SET EXERCISE: Arrange every line of the records below as a Markdown table with the columns "Row" and "Line text," numbering the rows in order and omitting blank lines.

● ● ● ● ● ● ●

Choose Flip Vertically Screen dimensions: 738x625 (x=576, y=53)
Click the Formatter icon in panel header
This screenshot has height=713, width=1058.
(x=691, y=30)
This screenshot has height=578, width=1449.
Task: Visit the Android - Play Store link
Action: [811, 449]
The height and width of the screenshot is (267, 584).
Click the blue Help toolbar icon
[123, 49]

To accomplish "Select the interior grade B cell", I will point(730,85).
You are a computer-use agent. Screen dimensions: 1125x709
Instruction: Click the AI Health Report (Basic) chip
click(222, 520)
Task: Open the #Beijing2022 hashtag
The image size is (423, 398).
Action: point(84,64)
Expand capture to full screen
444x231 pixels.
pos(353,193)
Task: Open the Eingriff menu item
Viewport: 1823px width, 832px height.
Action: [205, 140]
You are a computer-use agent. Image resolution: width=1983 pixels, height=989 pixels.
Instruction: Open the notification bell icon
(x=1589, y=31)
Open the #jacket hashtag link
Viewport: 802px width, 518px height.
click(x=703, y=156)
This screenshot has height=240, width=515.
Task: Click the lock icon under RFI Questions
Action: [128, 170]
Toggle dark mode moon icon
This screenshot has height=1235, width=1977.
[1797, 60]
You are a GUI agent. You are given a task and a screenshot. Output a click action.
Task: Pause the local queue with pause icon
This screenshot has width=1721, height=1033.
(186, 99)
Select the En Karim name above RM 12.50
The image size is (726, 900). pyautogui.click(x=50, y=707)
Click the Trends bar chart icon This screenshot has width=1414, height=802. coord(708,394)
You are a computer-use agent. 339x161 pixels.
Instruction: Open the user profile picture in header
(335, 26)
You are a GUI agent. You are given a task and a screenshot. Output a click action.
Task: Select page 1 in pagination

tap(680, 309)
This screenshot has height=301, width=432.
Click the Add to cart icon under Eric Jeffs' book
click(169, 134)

● ● ● ● ● ● ●

WORKED ANSWER:
| Row | Line text |
|---|---|
| 1 | Choose Flip Vertically Screen dimensions: 738x625 (x=576, y=53) |
| 2 | Click the Formatter icon in panel header |
| 3 | This screenshot has height=713, width=1058. |
| 4 | (x=691, y=30) |
| 5 | This screenshot has height=578, width=1449. |
| 6 | Task: Visit the Android - Play Store link |
| 7 | Action: [811, 449] |
| 8 | The height and width of the screenshot is (267, 584). |
| 9 | Click the blue Help toolbar icon |
| 10 | [123, 49] |
| 11 | To accomplish "Select the interior grade B cell", I will point(730,85). |
| 12 | You are a computer-use agent. Screen dimensions: 1125x709 |
| 13 | Instruction: Click the AI Health Report (Basic) chip |
| 14 | click(222, 520) |
| 15 | Task: Open the #Beijing2022 hashtag |
| 16 | The image size is (423, 398). |
| 17 | Action: point(84,64) |
| 18 | Expand capture to full screen |
| 19 | 444x231 pixels. |
| 20 | pos(353,193) |
| 21 | Task: Open the Eingriff menu item |
| 22 | Viewport: 1823px width, 832px height. |
| 23 | Action: [205, 140] |
| 24 | You are a computer-use agent. Image resolution: width=1983 pixels, height=989 pixels. |
| 25 | Instruction: Open the notification bell icon |
| 26 | (x=1589, y=31) |
| 27 | Open the #jacket hashtag link |
| 28 | Viewport: 802px width, 518px height. |
| 29 | click(x=703, y=156) |
| 30 | This screenshot has height=240, width=515. |
| 31 | Task: Click the lock icon under RFI Questions |
| 32 | Action: [128, 170] |
| 33 | Toggle dark mode moon icon |
| 34 | This screenshot has height=1235, width=1977. |
| 35 | [1797, 60] |
| 36 | You are a GUI agent. You are given a task and a screenshot. Output a click action. |
| 37 | Task: Pause the local queue with pause icon |
| 38 | This screenshot has width=1721, height=1033. |
| 39 | (186, 99) |
| 40 | Select the En Karim name above RM 12.50 |
| 41 | The image size is (726, 900). pyautogui.click(x=50, y=707) |
| 42 | Click the Trends bar chart icon This screenshot has width=1414, height=802. coord(708,394) |
| 43 | You are a computer-use agent. 339x161 pixels. |
| 44 | Instruction: Open the user profile picture in header |
| 45 | (335, 26) |
| 46 | You are a GUI agent. You are given a task and a screenshot. Output a click action. |
| 47 | Task: Select page 1 in pagination |
| 48 | tap(680, 309) |
| 49 | This screenshot has height=301, width=432. |
| 50 | Click the Add to cart icon under Eric Jeffs' book |
| 51 | click(169, 134) |